I think I can argue that there is a lot that is stateless to telnet and that
browsing is just telnet that allows the user to start up as many sessions as
they want and navigate easily between sessions.  But I dont want to get
kicked off the list so I'll just say its a possible example of how threads
can help an rpg programmer do their work.

I just figured I would ask Hans the technical reasons for threads not being
supported in RPG.  Threads are not as mysterious as people might think they
and they help programmers solve problems.

-Steve

-----Original Message-----
From: rpg400-l-bounces@xxxxxxxxxxxx
[mailto:rpg400-l-bounces@xxxxxxxxxxxx]On Behalf Of Haas, Matt
Sent: Tuesday, May 20, 2003 1:33 PM
To: RPG programming on the AS400 / iSeries
Subject: RE: threading in rpg. was RPG and Web.. (was Using OO
conceptsinRPG)


Steve,

Maybe this is just a bad choice of examples but HTTP doesn't work like your
example suggests it would.

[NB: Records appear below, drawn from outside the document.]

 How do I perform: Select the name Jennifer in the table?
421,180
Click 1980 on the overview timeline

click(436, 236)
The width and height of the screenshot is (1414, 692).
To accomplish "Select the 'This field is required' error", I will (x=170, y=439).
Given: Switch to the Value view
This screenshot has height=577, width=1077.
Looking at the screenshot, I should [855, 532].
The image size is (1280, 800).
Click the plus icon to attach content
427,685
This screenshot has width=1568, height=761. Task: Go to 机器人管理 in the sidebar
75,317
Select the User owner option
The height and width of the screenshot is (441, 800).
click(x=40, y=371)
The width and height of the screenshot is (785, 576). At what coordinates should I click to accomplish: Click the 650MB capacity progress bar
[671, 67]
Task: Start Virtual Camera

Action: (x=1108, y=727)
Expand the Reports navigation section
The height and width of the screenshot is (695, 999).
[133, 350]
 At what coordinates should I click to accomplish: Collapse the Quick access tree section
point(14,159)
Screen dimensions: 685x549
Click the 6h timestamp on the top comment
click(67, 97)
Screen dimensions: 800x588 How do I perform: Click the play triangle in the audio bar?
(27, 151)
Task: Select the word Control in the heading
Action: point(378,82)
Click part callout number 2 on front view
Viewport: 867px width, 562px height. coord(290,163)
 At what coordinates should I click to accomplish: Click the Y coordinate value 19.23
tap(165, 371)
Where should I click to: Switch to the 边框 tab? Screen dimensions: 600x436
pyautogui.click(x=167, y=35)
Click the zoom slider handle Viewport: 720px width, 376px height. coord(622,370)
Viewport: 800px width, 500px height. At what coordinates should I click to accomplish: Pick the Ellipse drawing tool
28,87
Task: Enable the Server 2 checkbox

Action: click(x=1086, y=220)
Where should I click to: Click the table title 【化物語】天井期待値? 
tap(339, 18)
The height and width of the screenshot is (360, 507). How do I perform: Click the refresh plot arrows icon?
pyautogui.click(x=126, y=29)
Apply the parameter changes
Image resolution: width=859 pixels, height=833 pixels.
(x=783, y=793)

Unlike 5250, HTTP is not stateful. There have
been all sorts of attempts (like persistent CGI, which I don't recall
hearing about anyone ever getting it to work they way it should) to make it
do this but unless your application persists the data (either in a database
like Hans suggested or some in-memory store like Java uses -- btw, you could
probably do this with data queues), multi-threaded programs aren't going to
solve this problem because once the response is sent back to the user, your
program isn't going to be around.

What you are talking about doing can be handled by programming using a
model-view-controller programming model. Struts is a widely used example of
this.

The thing to keep in mind that whatever language you are using and whatever
programming model you use to write the programs, HTTP is still stateless and
you can't change that.

Matt

<snip>
cgi web programming in rpg gets tedious right from the start because you
cant program a simple "prompt the user to enter some information, then
continue running after they click OK" requirement without all the
persistance, reentrant stuff.

In a display file pgm you code:
   FillTheScreen( ... ) ;
   Exfmt PromptRcd ;
   if  *inkc = '1' ;
     return ;
   endif ;
   ProcessTheEntries( ... ) ;

In a cgi web program you cant do this.  As soon as you do the http
equivalent of "exfmt" the state info has to be saved and the job ended.
Then another program, in another job is run when the browser user clicks ok
to send back the entered information.

With threads, it might be possible to start a 2nd thread to handle the http
equivalent of the "exfmt" stmt.  The idea being that the pgm logic thread,
the one that contains the "exfmt" stmt just waits for other threads to deal
with all the disjointed stuff going on as the browser user maybe responds to
the prompt or maybe jumps to another page at your web site.

If it works, this can be done with jobs, but threads will run faster and
using jobs prevents the use of global to all threads variables.

Just an example of how an rpg programmer could use threads.